Most sources claim between 86 and 140 victims, 86 being the total number of executed victims. The divergence stems from the fact that other historians include the victims in front of the bridge and those 27 killed by the explosion at the church in Meigem. The exploded grenade on May 25 was almost certainly German, but the explosion at the church has usually been attributed to Belgian artillery. However, there remains a controversy over the church explosion, as some victims later claimed to have seen German officers throw hand grenades into the church, and all women hostages had been taken out of the church just before the explosion, which ensured that all 27 victims of the incident were male.

A very different picture was painted by the priest who managed to escape on May 27. He claimed to have seen dead women and children, even babies. Since no corpses of women or children were later found, that would imply, if true, that the scene had been later cleaned up and that the real death toll of the executions is much higher than the 86 or 140 usually claimed. However, most Belgian historians believe that any additional refugee victims seen by the priest were killed in crossfire and not intentionally.

== Aftermath ==
As news of the carnage spread, German press sources denied it or excused it and claimed that Belgian civilians had dressed up as soldiers. Although British newspapers knew the exact story, they refused to press the point since it had happened in Belgium, and they were afraid of being accused of repeating the war propaganda claims that they had made in 1914 with the exaggeration of "The Rape of Belgium".

Although largely ignored outside Belgium, the events did not go entirely unpunished. The German officers were tried after the war.

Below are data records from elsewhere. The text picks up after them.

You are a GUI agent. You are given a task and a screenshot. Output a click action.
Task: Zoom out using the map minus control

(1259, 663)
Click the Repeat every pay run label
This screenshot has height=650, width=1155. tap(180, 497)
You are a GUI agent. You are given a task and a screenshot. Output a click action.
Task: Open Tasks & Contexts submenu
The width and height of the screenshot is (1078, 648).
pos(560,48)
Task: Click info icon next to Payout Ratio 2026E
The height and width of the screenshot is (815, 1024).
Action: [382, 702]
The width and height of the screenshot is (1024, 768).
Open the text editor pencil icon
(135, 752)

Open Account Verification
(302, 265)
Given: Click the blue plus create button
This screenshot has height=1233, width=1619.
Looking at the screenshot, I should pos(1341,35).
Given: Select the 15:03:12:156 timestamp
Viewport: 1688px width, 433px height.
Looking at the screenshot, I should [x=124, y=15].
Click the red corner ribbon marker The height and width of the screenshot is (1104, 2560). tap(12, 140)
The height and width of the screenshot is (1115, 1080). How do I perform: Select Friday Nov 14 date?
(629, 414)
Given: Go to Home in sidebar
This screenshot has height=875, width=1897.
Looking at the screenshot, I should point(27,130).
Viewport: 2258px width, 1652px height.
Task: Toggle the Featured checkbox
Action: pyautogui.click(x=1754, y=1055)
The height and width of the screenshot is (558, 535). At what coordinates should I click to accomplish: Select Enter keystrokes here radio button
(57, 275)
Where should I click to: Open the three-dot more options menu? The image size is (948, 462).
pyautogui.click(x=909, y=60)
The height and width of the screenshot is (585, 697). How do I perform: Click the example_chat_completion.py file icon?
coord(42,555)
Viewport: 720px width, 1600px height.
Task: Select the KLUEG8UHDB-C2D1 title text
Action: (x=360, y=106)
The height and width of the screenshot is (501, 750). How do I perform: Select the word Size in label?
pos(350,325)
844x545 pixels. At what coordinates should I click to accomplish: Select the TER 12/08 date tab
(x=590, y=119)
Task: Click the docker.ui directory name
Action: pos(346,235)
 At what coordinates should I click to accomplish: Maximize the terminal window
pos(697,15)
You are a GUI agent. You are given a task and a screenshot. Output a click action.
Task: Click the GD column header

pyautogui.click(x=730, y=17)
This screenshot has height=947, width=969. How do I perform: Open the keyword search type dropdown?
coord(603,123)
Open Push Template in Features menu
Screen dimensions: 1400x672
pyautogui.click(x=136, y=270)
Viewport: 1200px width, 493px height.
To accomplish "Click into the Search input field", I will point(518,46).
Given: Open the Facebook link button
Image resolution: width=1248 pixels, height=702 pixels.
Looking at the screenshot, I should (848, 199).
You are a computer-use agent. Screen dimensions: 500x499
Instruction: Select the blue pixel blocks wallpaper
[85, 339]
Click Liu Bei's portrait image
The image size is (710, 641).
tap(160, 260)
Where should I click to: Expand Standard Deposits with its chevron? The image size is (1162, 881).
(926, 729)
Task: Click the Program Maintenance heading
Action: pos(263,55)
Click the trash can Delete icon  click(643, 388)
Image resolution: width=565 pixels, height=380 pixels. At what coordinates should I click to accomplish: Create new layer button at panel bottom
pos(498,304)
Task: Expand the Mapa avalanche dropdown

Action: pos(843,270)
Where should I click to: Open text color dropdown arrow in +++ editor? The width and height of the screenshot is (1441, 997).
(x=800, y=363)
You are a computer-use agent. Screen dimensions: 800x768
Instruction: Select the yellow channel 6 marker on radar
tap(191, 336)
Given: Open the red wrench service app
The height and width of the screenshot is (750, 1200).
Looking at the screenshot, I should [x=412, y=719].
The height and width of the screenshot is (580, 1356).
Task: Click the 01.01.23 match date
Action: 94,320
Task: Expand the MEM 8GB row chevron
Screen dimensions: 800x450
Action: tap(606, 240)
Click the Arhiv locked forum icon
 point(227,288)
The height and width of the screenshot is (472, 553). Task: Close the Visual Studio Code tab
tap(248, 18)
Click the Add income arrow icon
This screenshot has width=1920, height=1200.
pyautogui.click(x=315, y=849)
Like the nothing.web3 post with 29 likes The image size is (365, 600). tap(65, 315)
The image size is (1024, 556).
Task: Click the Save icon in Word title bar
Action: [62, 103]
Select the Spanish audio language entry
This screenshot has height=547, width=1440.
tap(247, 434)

The lack of conspicuous commemoration of the massacre in Vinkt has been commented upon by various writers, including the Belgian novelist Xavier Hanotte.

==See also==
- List of massacres in Belgium
- Oignies and Courrières massacre - massacre of French civilians (28 May 1940)
- Le Paradis massacre - massacre of British prisoners of war (27 May 1940)
- Wormhoudt massacre - massacre of British and French prisoners of war (28 May 1940)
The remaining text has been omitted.